Avec tout ça il a fallu qu'elle choisisse le Fernand... Comme quoi, l'amour rend non seulement aveugle, mais aussi idiot elle vous dira si vous lui demandez.
C'était pas un mauvais bougre cet homme là, mais il n'a su faire que deux choses dans sa misérable existence : boire et faire des gosses à la Germaine.
Tant et si bien qu'entre les uns et la bouteille, sans parler de la poigne de sa femme, il s'est bien vite laissé sombrer et est devenu une vieille loque marié à une rombière aigrie par le labeur qu'elle a du faire à la place de son mari en plus de s'occuper de leurs trois enfants.
Parlons en de ceux là tiens... L'aîné, Auguste, bien parti sur les traces de son père, dix-sept ans, grand, maigre, fainéant et qui ne pense qu'à compter fleurette.
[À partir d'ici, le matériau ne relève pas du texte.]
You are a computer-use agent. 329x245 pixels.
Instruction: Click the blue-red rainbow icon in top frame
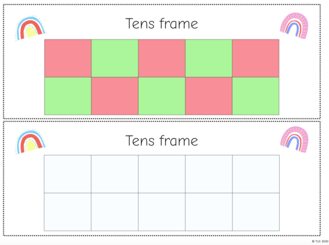tap(30, 28)
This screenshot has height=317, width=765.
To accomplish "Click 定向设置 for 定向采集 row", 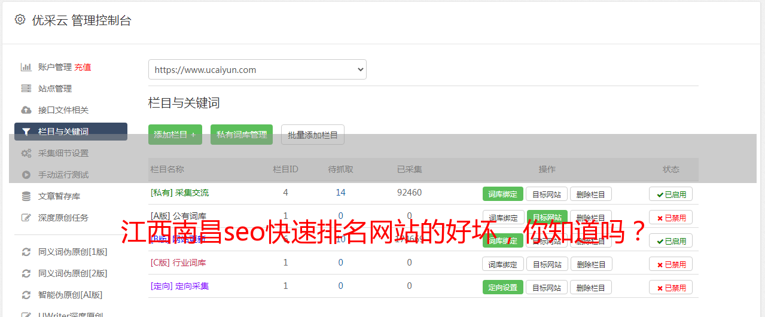I will coord(503,287).

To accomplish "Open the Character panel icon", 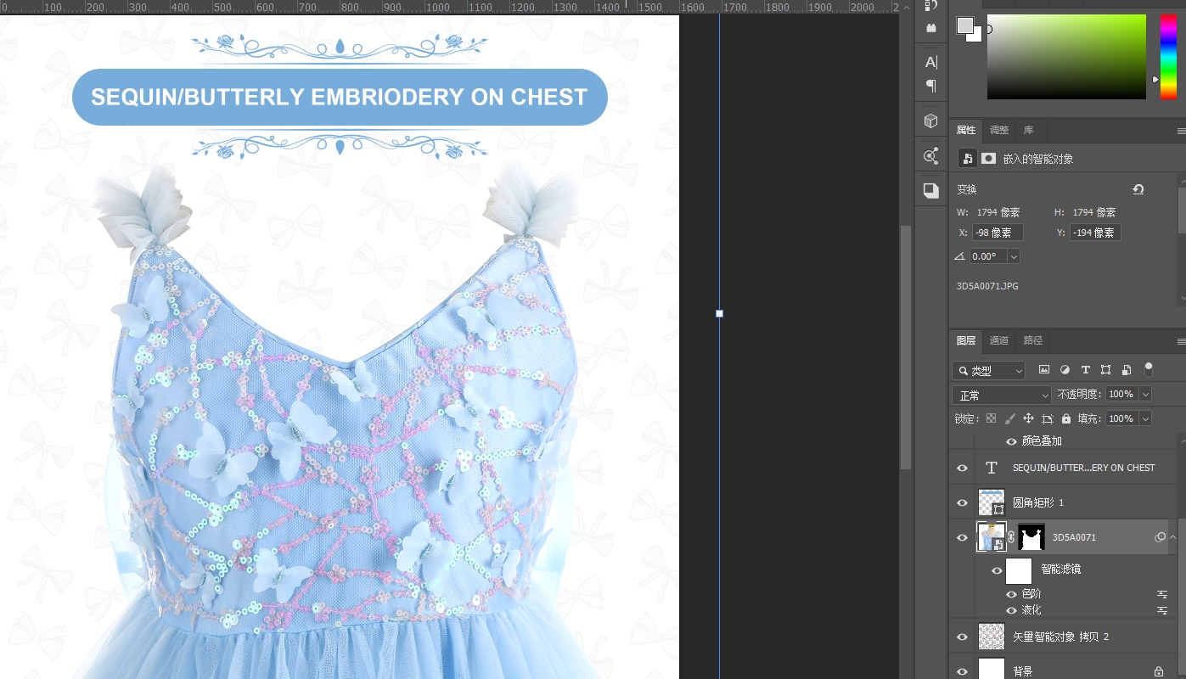I will pos(931,62).
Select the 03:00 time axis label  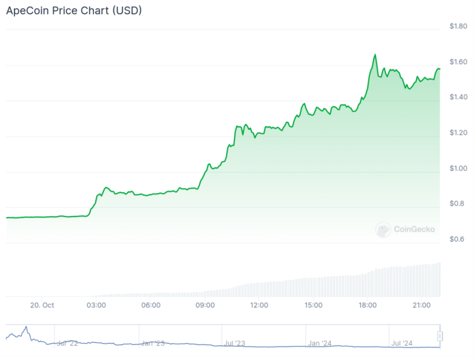click(x=96, y=305)
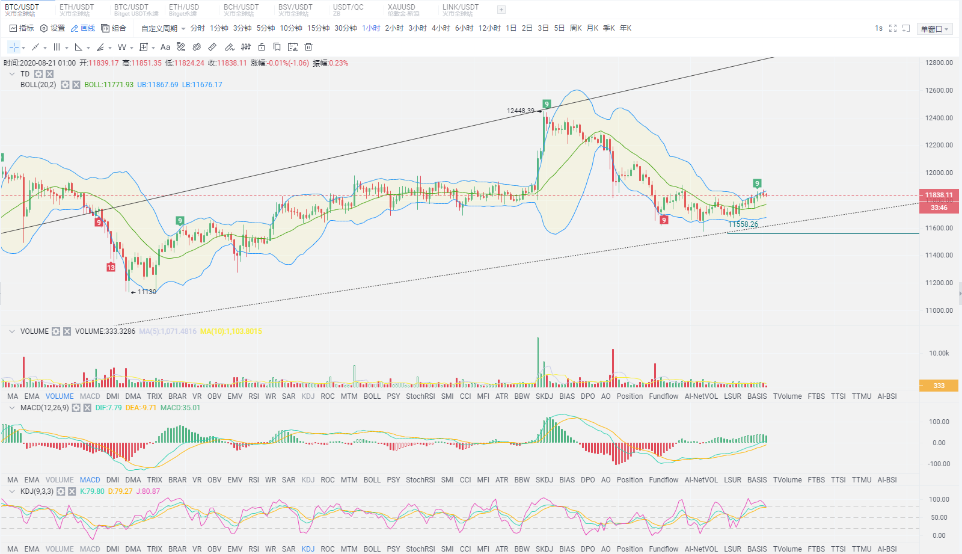Add a new symbol tab with plus icon

[501, 10]
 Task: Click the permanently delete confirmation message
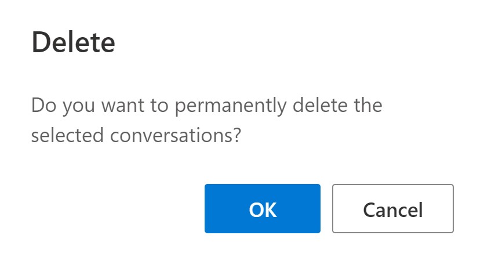coord(207,120)
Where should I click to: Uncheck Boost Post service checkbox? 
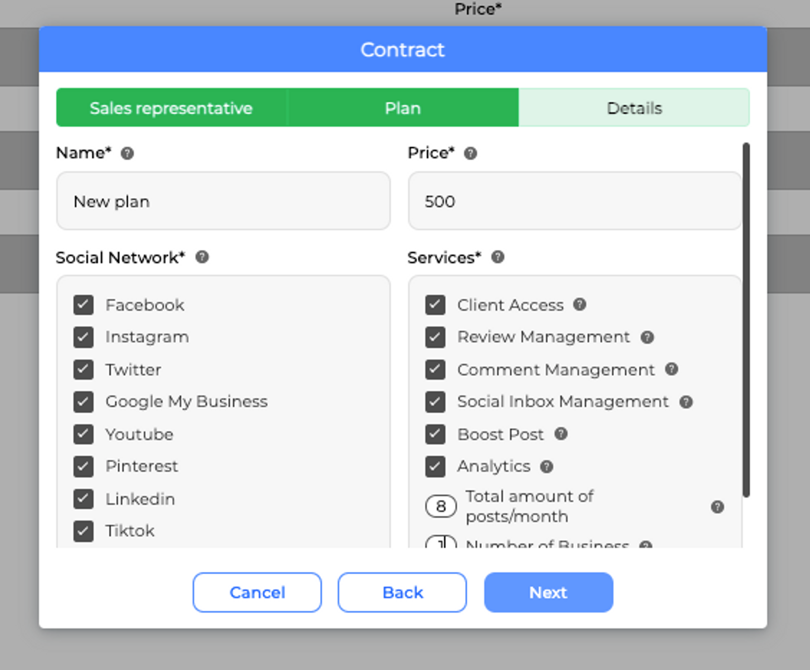(x=435, y=434)
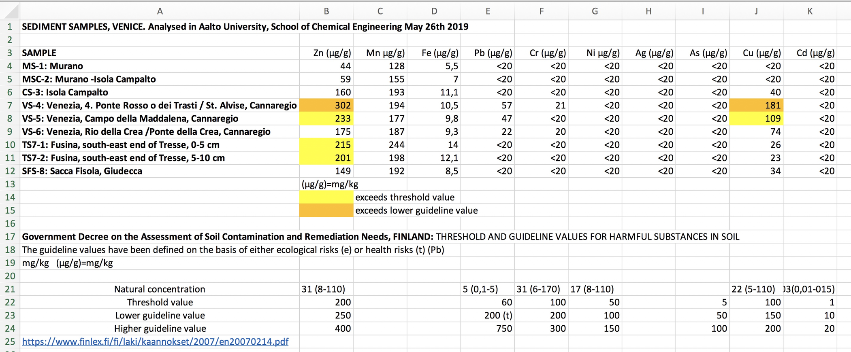The width and height of the screenshot is (851, 352).
Task: Select the SFS-8: Sacca Fisola sample cell
Action: pos(82,171)
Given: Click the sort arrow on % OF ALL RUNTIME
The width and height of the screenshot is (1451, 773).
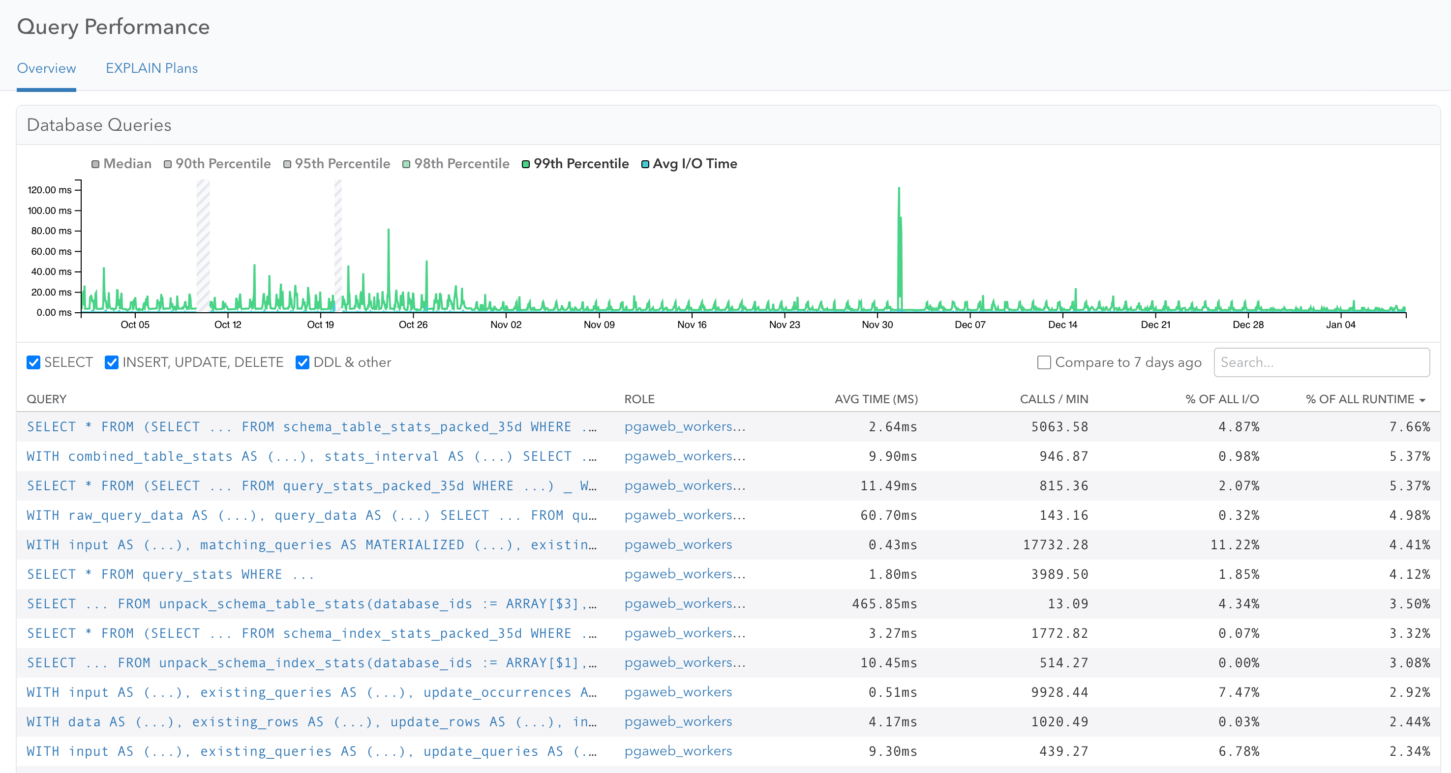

Louison, la cadette, ah celle là, à dix ans c'est la digne fille de sa mère, la chérie, la chouchou de cette dernière, vaillante et râleuse, une perle ! Entre les deux le pauvre Antonin, du haut de ses treize ans, il sait pas bien où il se trouve, entre le marteau et l'enclume, il a encore du mal à choisir un camp, tant et si bien qu'on ne l'entend jamais, se demandant parfois s'il existe au sein de cette famille... Cependant, si vous laissez traîner vos oreilles aux ragots, on vous dira que c'est un vaurien, qui passe ses journées à chaparder.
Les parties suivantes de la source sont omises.